**Excerpt**
——————————
Fig. 4. In vitro induction of exofacial PIPs.

A, B Flow cytometric analyses of Jurkat cells treated 0–16 h with 10 μM camptothecin. A Representative flow cytometric plots (left) of TO-PRO-3 (TP-3) and propidium iodide (PI)-stained cells showing R1 (TP-3⁺PI⁻), R2 (TP-3⁺PI⁺), R3 (TP-3⁻PI⁺), and R4 (TP-3⁻PI⁻) subsets. Histograms (right) show the binding levels of Annexin V, AKT PHD, CD14, or PIP₃ antibody in R1 (dark gray), R2 (red), and R4 (light grey) subsets. B Percentage of Annexin V, AKT PHD, CD14, and PI(3,4,5)P₃ in R1 (upper low) and R2 (lower low) cells. C, D Flow cytometric analyses of Jurkat cells treated 16 h with 10 μM camptothecin. C Representative flow cytometric plots (left) and binding percentages (right) of an AKT PHD and CD14 combination. D Representative flow cytometric plots (left) and binding percentages (right) of an Annexin V and AKT PHD combination. E Representative flow cytometric plots (left) and binding percentages (right) of an Annexin V and CD14 combination. F CHO cells treated 6 h with 10 μM camptothecin and incubated with Annexin V and AKT PHD were detected with primary antibodies and Texas Red- or FITC-labeled secondary antibodies, respectively. See also Supplementary Fig. 8 and Supplementary Movie 2. All comparisons were performed by one-way ANOVA with Tukey’s post-hoc multiple comparison test. All data are presented as the mean ± SD for each group (n = 6 per group unless noted otherwise). *p < 0.05, **p < 0.01, ***p < 0.001 compared to double-positive subsets.
——————————
**Records shown**

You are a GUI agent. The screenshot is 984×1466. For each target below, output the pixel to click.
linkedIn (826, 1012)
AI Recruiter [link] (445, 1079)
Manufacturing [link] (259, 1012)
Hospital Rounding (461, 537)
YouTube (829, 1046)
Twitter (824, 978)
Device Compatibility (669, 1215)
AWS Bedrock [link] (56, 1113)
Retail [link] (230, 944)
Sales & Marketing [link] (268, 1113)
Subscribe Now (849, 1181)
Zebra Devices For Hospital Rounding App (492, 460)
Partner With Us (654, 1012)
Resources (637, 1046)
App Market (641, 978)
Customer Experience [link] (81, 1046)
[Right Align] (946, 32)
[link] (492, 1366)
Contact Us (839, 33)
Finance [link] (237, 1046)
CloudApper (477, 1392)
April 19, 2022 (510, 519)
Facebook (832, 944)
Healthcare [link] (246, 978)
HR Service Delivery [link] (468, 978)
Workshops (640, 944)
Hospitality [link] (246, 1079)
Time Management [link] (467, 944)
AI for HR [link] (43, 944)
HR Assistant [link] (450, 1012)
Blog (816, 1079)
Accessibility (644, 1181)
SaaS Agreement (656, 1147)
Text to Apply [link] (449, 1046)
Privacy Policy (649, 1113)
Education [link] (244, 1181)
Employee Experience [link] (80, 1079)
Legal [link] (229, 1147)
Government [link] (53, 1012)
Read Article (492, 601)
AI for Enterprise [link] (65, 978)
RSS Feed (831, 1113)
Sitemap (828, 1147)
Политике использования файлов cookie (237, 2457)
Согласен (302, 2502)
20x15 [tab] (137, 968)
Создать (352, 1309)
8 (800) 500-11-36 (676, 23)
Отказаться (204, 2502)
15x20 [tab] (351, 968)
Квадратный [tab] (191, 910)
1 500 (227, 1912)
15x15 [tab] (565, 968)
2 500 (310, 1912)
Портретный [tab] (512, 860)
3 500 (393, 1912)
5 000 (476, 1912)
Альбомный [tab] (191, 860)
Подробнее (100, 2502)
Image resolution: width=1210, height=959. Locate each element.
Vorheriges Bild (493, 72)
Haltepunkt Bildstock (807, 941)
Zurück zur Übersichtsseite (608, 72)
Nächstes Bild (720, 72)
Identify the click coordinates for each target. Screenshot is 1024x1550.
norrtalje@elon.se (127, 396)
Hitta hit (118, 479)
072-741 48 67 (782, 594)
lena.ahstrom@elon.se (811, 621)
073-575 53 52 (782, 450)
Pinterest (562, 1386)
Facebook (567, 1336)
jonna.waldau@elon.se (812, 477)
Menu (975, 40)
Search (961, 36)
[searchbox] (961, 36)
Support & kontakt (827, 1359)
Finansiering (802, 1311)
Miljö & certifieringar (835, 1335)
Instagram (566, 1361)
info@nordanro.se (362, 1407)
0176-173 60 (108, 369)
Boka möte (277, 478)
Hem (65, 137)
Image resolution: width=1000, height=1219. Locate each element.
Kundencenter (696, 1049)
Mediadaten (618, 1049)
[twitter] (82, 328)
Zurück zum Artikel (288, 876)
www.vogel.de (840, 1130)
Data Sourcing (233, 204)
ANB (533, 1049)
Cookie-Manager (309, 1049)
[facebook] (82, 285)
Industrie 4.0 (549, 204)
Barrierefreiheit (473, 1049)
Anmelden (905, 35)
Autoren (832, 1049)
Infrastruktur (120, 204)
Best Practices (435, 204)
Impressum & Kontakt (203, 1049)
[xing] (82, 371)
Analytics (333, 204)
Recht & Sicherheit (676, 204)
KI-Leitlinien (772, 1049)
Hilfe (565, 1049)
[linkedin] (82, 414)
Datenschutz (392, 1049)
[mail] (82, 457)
——————————
**Work item**
What statistical test does the figure caption name for all comparisons?

**Task result**
One-way ANOVA with Tukey’s post-hoc multiple comparison test.